## EXERCISE DESCRIPTION
Would you return the entries below exactly from the line containing "Close the Award BIOS Beep Codes tab" onward, ending with the final line and including it, and nothing else?

::: SOURCE DATA

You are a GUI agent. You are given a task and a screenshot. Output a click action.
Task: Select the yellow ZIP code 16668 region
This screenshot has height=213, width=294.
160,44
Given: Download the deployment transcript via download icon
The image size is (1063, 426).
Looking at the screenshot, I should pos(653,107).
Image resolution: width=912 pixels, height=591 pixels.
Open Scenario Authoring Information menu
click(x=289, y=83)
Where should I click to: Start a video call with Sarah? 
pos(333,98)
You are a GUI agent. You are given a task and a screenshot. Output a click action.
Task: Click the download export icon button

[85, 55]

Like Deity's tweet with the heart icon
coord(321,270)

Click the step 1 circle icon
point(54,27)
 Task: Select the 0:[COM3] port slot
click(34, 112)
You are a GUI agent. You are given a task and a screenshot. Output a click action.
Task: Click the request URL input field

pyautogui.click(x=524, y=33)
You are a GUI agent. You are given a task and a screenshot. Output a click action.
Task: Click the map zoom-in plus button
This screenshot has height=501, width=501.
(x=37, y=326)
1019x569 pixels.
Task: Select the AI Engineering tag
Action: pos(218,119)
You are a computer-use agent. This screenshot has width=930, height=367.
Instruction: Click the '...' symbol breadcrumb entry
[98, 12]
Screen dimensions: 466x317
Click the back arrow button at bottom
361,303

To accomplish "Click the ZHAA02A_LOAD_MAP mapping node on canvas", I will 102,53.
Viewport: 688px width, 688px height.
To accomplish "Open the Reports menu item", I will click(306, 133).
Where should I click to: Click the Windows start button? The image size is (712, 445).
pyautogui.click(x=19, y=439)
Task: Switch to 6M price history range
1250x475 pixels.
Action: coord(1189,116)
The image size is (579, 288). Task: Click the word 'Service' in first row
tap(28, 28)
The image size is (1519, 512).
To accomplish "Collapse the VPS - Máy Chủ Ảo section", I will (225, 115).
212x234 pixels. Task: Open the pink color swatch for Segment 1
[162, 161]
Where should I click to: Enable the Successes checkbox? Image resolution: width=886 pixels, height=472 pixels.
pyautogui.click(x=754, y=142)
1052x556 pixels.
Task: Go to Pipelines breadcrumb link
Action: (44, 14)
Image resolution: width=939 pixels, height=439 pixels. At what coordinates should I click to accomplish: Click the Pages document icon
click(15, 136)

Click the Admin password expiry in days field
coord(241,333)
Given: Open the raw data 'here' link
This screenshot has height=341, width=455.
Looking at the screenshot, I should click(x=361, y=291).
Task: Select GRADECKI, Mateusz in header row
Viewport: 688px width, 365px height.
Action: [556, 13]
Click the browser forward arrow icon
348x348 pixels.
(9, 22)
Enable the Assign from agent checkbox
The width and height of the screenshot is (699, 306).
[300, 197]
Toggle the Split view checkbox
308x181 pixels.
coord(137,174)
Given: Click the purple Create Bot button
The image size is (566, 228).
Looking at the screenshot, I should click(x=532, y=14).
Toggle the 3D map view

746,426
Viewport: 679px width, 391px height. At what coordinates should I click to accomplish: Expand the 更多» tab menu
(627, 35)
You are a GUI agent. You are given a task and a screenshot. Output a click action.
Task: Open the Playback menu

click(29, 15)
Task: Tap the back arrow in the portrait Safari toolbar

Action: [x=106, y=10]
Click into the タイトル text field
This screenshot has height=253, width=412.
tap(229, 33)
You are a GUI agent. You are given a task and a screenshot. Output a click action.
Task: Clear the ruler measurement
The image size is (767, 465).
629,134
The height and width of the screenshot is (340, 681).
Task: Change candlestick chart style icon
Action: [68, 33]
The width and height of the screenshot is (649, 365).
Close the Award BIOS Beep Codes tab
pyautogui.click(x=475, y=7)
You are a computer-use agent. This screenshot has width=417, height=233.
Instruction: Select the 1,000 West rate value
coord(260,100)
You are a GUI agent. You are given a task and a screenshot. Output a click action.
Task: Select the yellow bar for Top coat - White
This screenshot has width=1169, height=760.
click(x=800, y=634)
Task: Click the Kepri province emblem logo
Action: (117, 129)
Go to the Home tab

::::::

## RESULT
Close the Award BIOS Beep Codes tab
pyautogui.click(x=475, y=7)
You are a computer-use agent. This screenshot has width=417, height=233.
Instruction: Select the 1,000 West rate value
coord(260,100)
You are a GUI agent. You are given a task and a screenshot. Output a click action.
Task: Select the yellow bar for Top coat - White
This screenshot has width=1169, height=760.
click(x=800, y=634)
Task: Click the Kepri province emblem logo
Action: (117, 129)
Go to the Home tab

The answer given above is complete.